I have been interested in boat building since I went for my first ride in a canoe at about the age of 6. I had the good fortune of having a father that had many interesting friends. One of these friends built handmade canoes as a hobby, and it was in one of these beautiful canoes that I took my first ride. I knew from that point forward that I too would someday build my own boat, and I did. In fact I am currently building boat number eleven.

I love boat building and I have been serious about it for the past 10 years. That's about one boat built each year. And I have accumulated the tools I need over the years and fine-tuned my style. But, one of the issues in building boats that has always left me less than satisfied is working with epoxy sealant. I have tried other types of glues and even a type thinner polyurethane glue but never with satisfactory results. I always go back to epoxy and always end up with globs of dried epoxy goo that must be removed.

My standard method of dealing with this is to use the power sander to remove the excess epoxy, but this takes tons of time and I end up going through many sander discs. So, I have had my eye on the Fein Multimaster oscillating tool as a solution to my sealant problems and to help me get the clean finish on each boat that has always eluded me. I would love to get a clean enough surface, in fact, that I could finish both inside and outside of the boat with a clear lacquer.
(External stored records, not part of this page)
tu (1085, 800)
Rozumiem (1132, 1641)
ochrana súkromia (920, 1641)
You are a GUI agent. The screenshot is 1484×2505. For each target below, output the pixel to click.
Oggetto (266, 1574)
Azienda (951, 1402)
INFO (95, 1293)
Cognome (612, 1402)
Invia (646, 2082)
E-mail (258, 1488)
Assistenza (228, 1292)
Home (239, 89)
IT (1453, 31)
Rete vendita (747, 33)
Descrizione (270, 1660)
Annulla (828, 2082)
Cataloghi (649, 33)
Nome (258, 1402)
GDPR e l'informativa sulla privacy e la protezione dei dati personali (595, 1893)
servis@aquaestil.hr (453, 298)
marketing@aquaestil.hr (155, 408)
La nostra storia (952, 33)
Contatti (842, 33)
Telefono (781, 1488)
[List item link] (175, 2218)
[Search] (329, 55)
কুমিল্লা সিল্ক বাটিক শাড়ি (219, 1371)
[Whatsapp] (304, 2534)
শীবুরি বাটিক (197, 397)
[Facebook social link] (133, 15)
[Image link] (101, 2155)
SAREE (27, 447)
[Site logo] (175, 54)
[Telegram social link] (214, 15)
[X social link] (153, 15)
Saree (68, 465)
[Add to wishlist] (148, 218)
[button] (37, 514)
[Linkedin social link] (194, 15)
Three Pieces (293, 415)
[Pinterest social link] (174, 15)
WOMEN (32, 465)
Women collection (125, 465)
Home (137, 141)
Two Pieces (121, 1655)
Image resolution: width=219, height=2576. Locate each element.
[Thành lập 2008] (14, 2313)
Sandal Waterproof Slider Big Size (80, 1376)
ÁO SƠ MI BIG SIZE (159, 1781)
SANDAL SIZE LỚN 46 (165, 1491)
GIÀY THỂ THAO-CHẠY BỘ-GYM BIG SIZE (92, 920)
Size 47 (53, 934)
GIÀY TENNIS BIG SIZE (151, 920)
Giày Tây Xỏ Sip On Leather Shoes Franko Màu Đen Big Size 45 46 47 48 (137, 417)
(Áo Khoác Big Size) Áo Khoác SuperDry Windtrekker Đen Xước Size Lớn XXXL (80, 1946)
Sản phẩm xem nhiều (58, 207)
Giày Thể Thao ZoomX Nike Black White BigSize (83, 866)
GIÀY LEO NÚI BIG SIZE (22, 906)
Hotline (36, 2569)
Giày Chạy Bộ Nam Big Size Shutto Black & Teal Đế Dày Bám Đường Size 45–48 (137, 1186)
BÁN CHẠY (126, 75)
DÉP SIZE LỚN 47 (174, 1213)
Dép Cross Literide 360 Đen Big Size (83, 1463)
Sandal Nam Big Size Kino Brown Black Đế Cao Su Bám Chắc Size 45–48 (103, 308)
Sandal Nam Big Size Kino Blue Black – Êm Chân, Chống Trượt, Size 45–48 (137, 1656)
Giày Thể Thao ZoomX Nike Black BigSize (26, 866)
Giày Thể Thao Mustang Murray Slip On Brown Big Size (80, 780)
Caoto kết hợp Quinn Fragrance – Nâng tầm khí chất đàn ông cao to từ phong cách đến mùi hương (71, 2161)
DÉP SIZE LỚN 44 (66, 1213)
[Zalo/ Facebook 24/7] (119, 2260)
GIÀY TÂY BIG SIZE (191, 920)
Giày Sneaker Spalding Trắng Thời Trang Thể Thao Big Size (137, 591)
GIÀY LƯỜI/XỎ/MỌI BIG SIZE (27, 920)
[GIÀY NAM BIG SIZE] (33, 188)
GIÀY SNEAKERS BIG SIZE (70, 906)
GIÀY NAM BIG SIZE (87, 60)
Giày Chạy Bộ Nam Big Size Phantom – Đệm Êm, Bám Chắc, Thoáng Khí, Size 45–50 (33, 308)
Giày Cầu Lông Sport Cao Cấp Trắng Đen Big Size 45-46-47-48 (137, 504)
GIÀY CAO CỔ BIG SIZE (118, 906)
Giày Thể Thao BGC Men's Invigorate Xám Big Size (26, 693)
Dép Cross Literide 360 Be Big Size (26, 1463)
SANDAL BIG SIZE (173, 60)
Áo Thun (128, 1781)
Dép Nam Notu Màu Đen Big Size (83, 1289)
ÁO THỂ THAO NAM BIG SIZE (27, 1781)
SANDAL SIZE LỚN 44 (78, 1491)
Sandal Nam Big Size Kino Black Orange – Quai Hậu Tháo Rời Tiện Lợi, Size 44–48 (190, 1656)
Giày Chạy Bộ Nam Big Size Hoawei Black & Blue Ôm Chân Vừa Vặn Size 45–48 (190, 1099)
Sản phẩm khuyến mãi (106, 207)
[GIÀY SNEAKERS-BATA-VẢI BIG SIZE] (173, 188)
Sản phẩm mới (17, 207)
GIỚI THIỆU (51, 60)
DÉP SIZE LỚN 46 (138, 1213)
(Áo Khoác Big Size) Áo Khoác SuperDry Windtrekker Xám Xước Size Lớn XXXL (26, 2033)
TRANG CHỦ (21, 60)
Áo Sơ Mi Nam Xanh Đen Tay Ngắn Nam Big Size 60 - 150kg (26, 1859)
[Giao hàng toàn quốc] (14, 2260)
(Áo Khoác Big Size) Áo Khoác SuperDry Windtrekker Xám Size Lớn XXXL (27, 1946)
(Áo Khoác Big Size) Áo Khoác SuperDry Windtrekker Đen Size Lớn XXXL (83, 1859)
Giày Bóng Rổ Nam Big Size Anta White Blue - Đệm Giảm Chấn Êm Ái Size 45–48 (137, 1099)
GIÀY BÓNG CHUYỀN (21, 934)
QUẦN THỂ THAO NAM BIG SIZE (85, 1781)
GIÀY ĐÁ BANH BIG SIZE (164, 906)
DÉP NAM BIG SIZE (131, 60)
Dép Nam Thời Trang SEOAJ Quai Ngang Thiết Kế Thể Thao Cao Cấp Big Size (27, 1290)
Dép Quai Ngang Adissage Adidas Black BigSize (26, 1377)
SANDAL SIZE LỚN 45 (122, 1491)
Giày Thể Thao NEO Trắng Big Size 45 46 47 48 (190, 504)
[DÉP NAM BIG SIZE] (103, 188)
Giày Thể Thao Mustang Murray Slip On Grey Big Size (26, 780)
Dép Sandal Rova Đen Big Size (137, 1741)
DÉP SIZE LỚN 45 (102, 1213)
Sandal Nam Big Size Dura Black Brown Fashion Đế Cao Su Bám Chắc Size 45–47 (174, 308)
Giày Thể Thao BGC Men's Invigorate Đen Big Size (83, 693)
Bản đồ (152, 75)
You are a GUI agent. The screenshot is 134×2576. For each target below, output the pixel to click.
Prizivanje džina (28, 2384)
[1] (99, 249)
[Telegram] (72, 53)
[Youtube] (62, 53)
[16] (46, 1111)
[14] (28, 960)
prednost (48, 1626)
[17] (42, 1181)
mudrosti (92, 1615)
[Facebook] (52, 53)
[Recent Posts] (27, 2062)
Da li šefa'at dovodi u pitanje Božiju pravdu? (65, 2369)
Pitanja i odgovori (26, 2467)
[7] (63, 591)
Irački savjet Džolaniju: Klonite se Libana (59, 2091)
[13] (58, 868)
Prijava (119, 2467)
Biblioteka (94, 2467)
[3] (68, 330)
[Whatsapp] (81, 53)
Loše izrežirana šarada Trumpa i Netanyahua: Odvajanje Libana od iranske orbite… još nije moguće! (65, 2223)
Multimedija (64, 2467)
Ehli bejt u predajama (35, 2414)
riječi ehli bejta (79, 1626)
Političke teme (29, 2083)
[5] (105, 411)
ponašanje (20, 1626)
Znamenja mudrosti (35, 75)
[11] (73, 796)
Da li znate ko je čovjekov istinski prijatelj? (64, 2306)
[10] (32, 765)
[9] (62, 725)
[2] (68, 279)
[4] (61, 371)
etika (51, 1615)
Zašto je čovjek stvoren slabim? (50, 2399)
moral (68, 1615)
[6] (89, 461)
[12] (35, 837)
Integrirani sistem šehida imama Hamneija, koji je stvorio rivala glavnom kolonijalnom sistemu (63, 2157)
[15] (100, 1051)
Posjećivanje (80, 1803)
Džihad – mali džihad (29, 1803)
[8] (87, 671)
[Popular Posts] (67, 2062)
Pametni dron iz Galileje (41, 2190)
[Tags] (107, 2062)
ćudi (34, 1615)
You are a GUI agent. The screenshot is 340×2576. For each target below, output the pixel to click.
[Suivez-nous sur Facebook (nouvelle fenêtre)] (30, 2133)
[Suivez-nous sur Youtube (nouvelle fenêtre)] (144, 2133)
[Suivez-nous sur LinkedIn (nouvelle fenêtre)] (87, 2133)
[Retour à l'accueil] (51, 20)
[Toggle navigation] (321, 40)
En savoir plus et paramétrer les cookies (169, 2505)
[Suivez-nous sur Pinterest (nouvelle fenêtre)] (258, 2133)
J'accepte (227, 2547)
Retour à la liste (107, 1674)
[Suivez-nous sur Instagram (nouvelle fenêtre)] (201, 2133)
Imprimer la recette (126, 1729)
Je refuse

The main problem I had with purchasing the Multimaster tool, however, was that is costs roughly $300 for the entry-level model. I can afford this to be sure. But, it sort of rubbed me wrong to be paying that kind of money for what appears, without having used one, like an expensive sander. In any case, for a pick-me-up present to myself I went ahead and ordered the Multimaster Top from my local hardware store.

So now that I have the Multimaster tool myself, what do I think of it? I knew the action of the tool was oscillation but I had never used any type of oscillating tool previously. That was pretty cool to see how that works. As for operating the Multimaster, there is an on & off switch on the side that is easily accessed and a variable control for speed (which oddly has no marks so you just learnd from experience) and kit comes with and assortment of grit & sand papers, a sanding pad, a solid scraper blade attachment wood saw for cutting flush. I guess my main use of the tool to date is using the scraper to remove epoxy globs and the sanding disc to finish. For both of these jobs the Multimaster has functioned with a hitch. And, while using the scraper I am able to remove all but the very thinnest of the epoxy film which I then get remove with the sanding attachment.

I still do use the orbital sander, but not for removing epoxy any longer since that is for the Multimaster. But I use the sander for finish work. And once I got the hang of how I would be integrating the Multimaster tool into my finishing process, I ordered a few more smaller sander attachments to get into tighter areas, areas I just left previously. And I find it interesting that even though I have this additional tool in the process and I am finishing more and in tighter areas than I was before, my overall time spent on a project is roughly the same.

I have no idea about what the inside of the tool look like or are rated at or how powerful the Multimaster motor is, but this is one tough tool. And the tool just feels very solid and the oscillating action, which you might imagine to be jerky, is anything but. It is smooth and easy to use and I am looking forward to years of good use from it.